制御部40は、第1画像バッファー60aに書き込まれたラインデータを読み出す際、リードポインターPRが示すラインに書き込まれているラインデータを読み出し、かつ、ラインデータの読み出しが終了した後は、リードポインターPRが示すラインを、所定方向側へ1つ移動させる。なお、制御部40は、読み出したラインデータを、後述する所定の手順に従って、インターフェイス43を介して、ホストコンピューター200に転送する。
リードポインターPRは、基本的には、ライトポインターPWの移動に追従して、移動する。これにより、第1画像バッファー60aに書き込まれたラインデータが、書き込まれた順に読み出され、ホストコンピューター200に転送される。
【0042】
本実施形態では、ラインデータの読み出し、及び、転送は、ブロック単位で行われる。
【0043】
図6は、ブロックを説明するための図であり、ブロックごとに分割された第1画像バッファー60aの様子を模式的に示す図である。
図6に示すように、本実施形態では、第1画像バッファー60aが複数のラインごとに分割されて、n個のブロック(ブロックB1〜ブロックBn)が形成されている。1つのブロックを構成するラインの数は、500個を超えない範囲で、ドットインパクトプリンター10とホストコンピューター200との間の通信速度等を考慮して、ラインデータの転送に適した値に規定される。
本実施形態では、上記のようにして形成されているブロック単位で、ラインデータの転送が行われる。
詳述すると、図6を参照し、第1スキャナー111によって記録媒体Sの上面の画像の読み取りが実行されると、ラインL1から所定方向へ向かってラインごとに、順次、ラインデータの書き込みが実行される。この場合において、ラインL1が属するブロックB1を構成するK1個のラインへのラインデータの書き込みが完了するまでは、ラインデータの読み取りは実行されず、従って、リードポインターPRは、ラインL1を示した状態が維持される。
そして、ラインデータの書き込みが進行し、ブロックB1を構成するK1個の全てのラインへのラインデータの書き込みが完了すると、制御部40により、ブロックB1を構成するラインのそれぞれについて、ラインデータの読み出しが所定方向へ向かって順次実行される。そして、ブロックB1を構成する全てのラインのラインデータの読み出しが完了した後、制御部40は、読み出したラインデータの全てを所定のプロトコルに準拠して、ホストコンピューター200に転送する。なお、ブロックB1を構成する全てのラインのラインデータの読み出しが完了した時点では、リードポインターPRは、ブロックB2の先頭のラインを示している状態となる。

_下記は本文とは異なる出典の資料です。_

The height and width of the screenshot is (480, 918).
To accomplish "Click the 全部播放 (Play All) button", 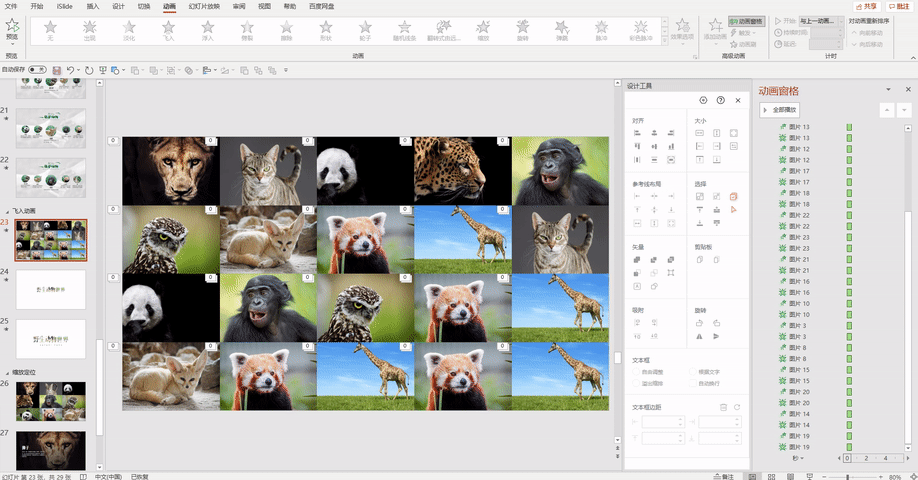I will click(x=780, y=109).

制御部40は、ブロックB1を構成するラインのラインデータの転送が終了した後、ブロックB2についても同様にしてラインデータを転送する。すなわち、ブロックB2を構成する全てのラインへのラインデータの書き込みが完了するまで、ブロックB2を構成するラインに書き込まれたラインデータの読み出しを停止し、ブロックB2を構成する全てのラインへのラインデータの書き込みが完了した後に、ラインデータの読み出しを開始し、読み出したラインデータを包括的にホストコンピューター200に転送する。
このようにして、制御部40は、ブロック単位で、ラインデータの転送を実行するが、これにより、既にラインデータが書き込まれており、かつ、転送を考慮してそのサイズ(ライン数)が規定されている一群の領域(ブロック)に対して、一括して読み出し、及び、転送に係る処理を実行でき、読み出し、及び、転送に係る処理が効率化する。
【0044】
また、本実施形態に係るドットインパクトプリンター10は、第1画像バッファー60aにおける所定の領域に属するラインデータのみの読み出し、転送を行うエリアスキャンを実行可能である。
【0045】
図7は、エリアスキャンを説明するため、第1画像バッファー60aを模式的に示す図である。

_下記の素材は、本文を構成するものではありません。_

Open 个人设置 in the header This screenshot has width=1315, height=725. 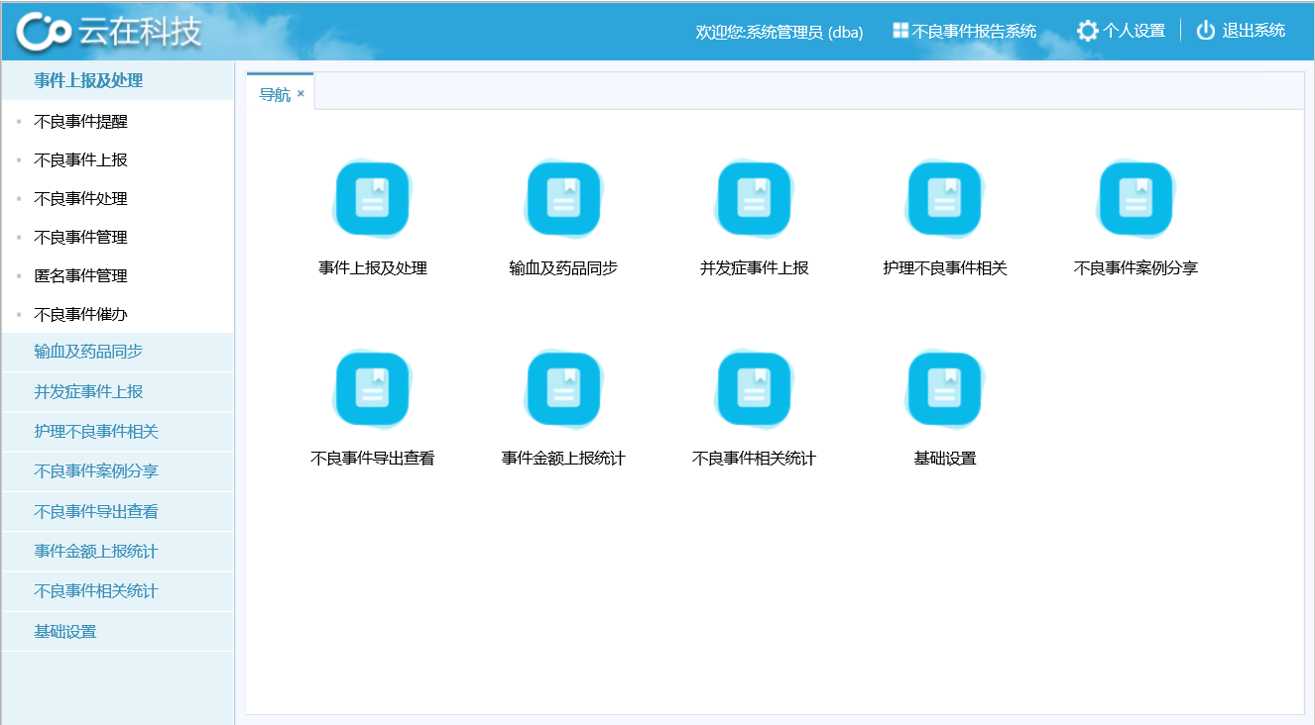[1121, 31]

図7では、第1画像バッファー60aが所定の座標系に展開されているものとし、第1画像バッファー60aを構成する画素(=第1画像バッファー60aに展開される読取画像データを構成する画素)のうち、図中最左の最上に配置された画素を原点として、当該画素に座標として(0、0)を付与すると共に、当該原点から図中右方向へ向かう方向をx軸+方向と規定し、かつ、当該原点から図中下方向へ向かう方向をy軸+方向と規定し、図中最右の最上に配置された画素に座標として(5100、0)を付与し、図中最左の最下に配置された画素に座標として(0、8400)を付与し、図中最右の最下に配置された画素に座標として(5100、8400)を付与している。第1画像バッファー60aを構成する全ての画素は、原点からの相対的な位置を示す座標によって一意に特定される。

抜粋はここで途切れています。